Alcohol Screening and Brief Intervention Not Effective in Clinical Practice

Randomized controlled-efficacy trials consistently find modest favorable effects of brief intervention (BI) for nondependent unhealthy alcohol use identified by screening in primary care settings. Whether those effects are retained when translated into clinical practice is unknown. Investigators randomly assigned 24 primary care practices to implement screening for unhealthy alcohol use (universal or selective, two different tools) and then either a patient information brochure, 5 minutes of brief advice (by practice staff trained by the researchers), or 20 minutes of health behavior change counseling during a subsequent appointment with an alcohol counselor trained to competence.

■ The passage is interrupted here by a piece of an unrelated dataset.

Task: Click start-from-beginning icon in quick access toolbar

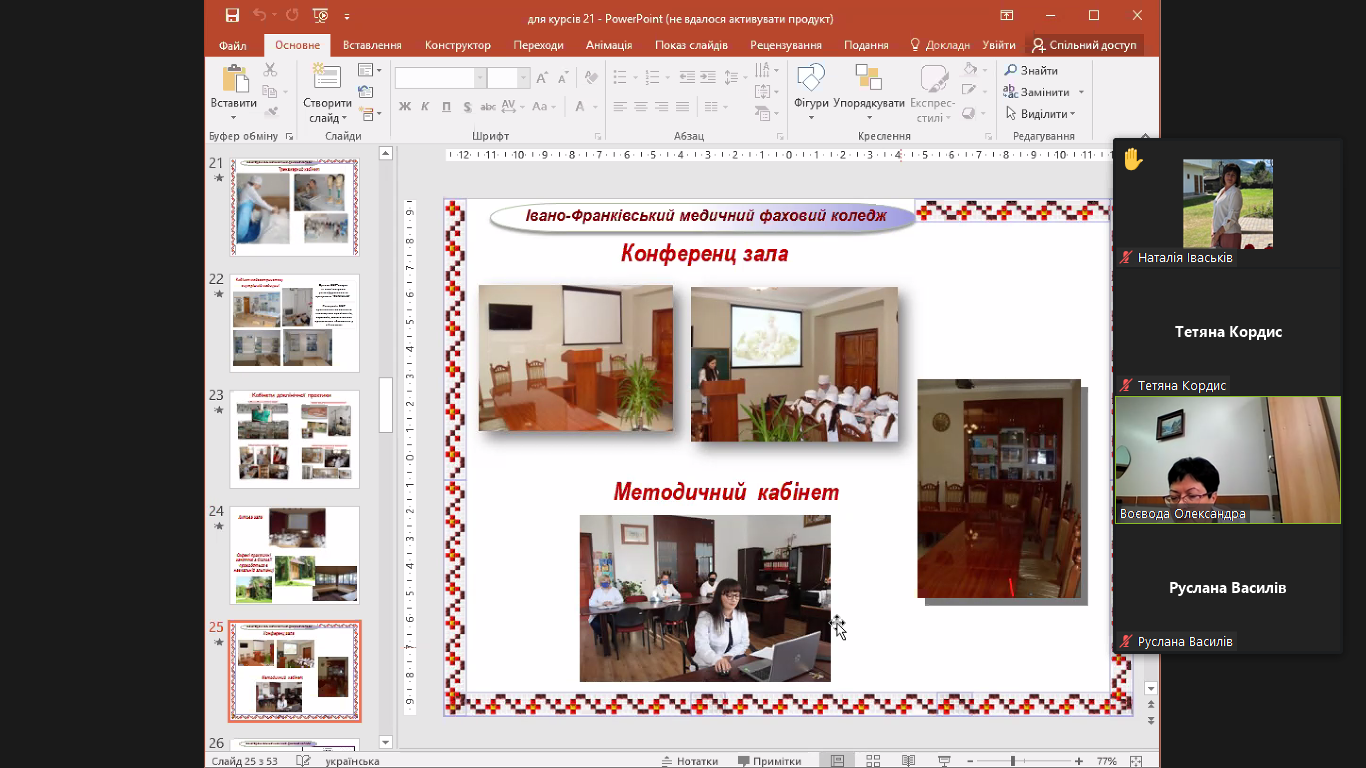Action: click(320, 15)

  • Practices were paid £3000 plus additional compensation for each screening and each intervention. Five practices did not recruit the requisite 31 patients and were replaced; 5 practices were reassigned to one of the more intensive interventions after completing initial recruitment targets. Due to slow recruitment, research staff accomplished the screening and BI in 10 of the practices.
  • Of 756 patients enrolled, 81% had 6-month outcome data; only 57% of those assigned to counseling received it.
  • The odds of having an Alcohol Use Disorders Identification Test score of <8 (i.e., no unhealthy use) were lower, though not significantly different for advice (odds ratio [OR], 0.85) and counseling (OR, 0.78), versus information only. Intention-to-treat and per-protocol analyses yielded similar results. 

Comments:

This large study has clear results: screening and BI were both challenging to implement (apparently impossible in many cases, despite substantial efforts) and ineffective in primary care practices. These findings should be carefully considered by those involved in major implementation efforts worldwide and serve as a reality check for physicians working to implement alcohol screening and BI in their practices.

Richard Saitz, MD, MPH

Reference:

Kaner E, Bland M, Cassidy P, et al. Effectiveness of screening and brief alcohol intervention in primary care (SIPS trial): pragmatic cluster randomised controlled trial. BMJ 2013;346:e8501.